Effect of ethmoid sinus cavity on dose distribution at interface and how to correct for it: magnetic field with photon beams.

Recent work proposed the use of magnetic field as a solution to reduce the undesirable effect of air cavities on dose after the air/tissue interface. In contrast to the published work that looks into the problem with slab geometries, in this work we use actual anatomy based on CT images and the magnetic flux from a Helmholtz coil-pair configuration to investigate the problem and to evaluate the efficacy of the proposed solution. The EGS4 phantom was created using CT scans of the head at the level of the ethmoid sinus. The sinus measures 1.95 x 2.18 x 2.00 cm3. The grid size used is 0.15 x 0.15 x 0.4 cm3. Three different radiation beams, 1 x 1, 2 x 2, and 4 x 4 cm2, all 6 MV irradiate the phantom in two different configurations: single beam and parallel opposed. The magnetic field has three different strengths: 0.0, 0.5, and 1.0 T. These represent the maximum strength achieved in the middle of the configuration, between the two coils. The depth of the second buildup region in the absence of the magnetic field was used as the normalization point for the purpose of analysis. Dose was then scored at 0.23 cm after the air/tissue interface.

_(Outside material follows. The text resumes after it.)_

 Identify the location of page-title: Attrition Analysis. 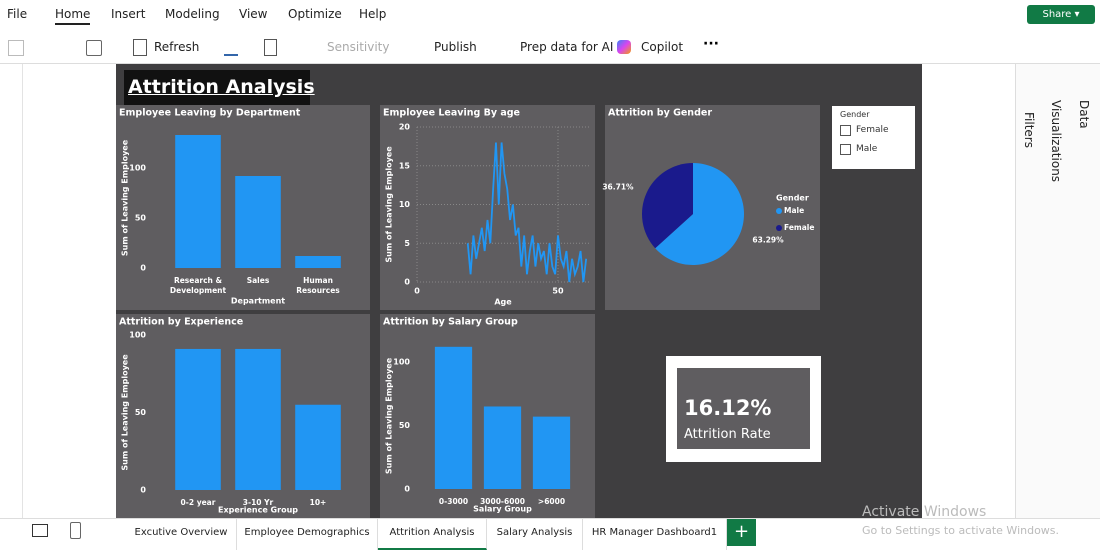
(222, 87).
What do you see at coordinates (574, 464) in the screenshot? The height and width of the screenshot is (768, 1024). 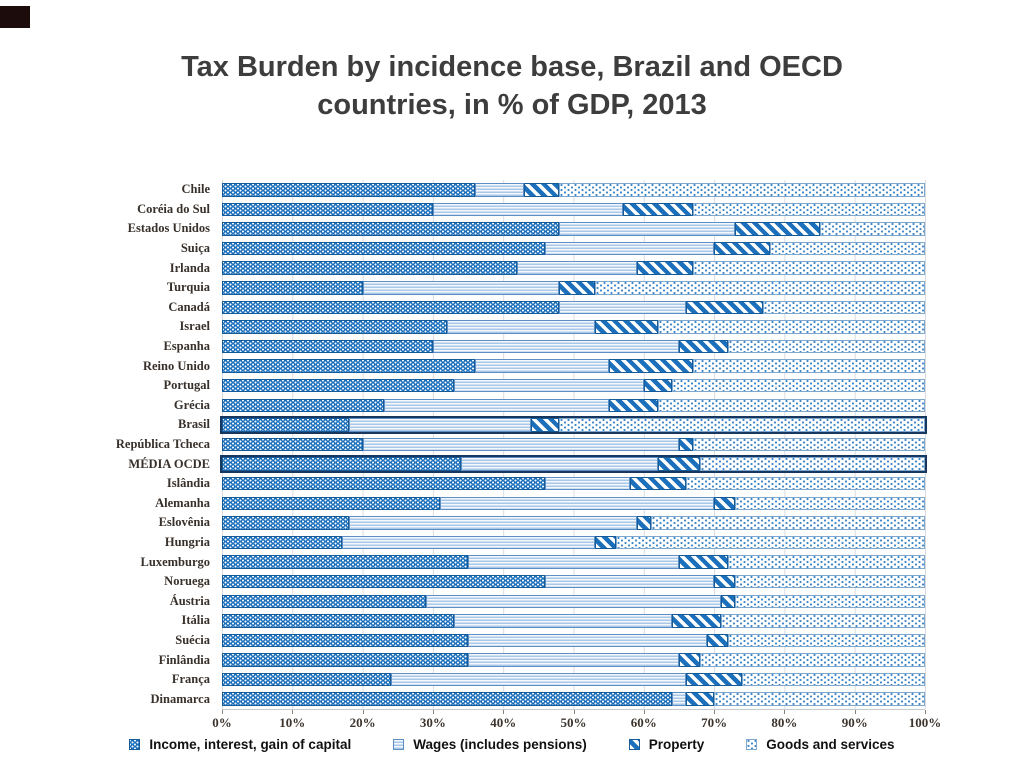 I see `bar-track-highlighted` at bounding box center [574, 464].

A second phantom, very similar to the CT-based phantom, was created, but with the sinus cavity filled with unit-density tissue; everything else remained the same. This phantom provides a base to investigate the effect of the air cavity on dose. The phantom was termed the phantom without air, or PWA for short. We use the terms "dose reduction ratio" (DRR), defined as one minus the ratio of the dose in PWA to the dose with the presence of the cavity multiplied by 100% and the "dose improvement ratio" (DIR), defined as the ratio of dose with B to that without B, to evaluate the reduction in dose due to the cavity and the improvement in dose with magnetic field, respectively. For single beam geometry, the reduced dose ranged from 41% (1 x 1 cm2 beam) to less than 2% (4 x 4 cm2 beam). For the same single beam geometry, DIR ranged from 1.13 to 1.00 (DIR = 1 indicates no change) with 0.5 T, whereas it ranged from 1.44 to 1.05 for 1.0 T magnets. When an opposing beam was used, the reduced dose was not as severe, such that DRR ranged from 24% to less than 2%. Whereas the dose improvement ranged from 1.08 to 1.00 for 0.5 T, and from 1.23 to 1.01 for 1.0 T.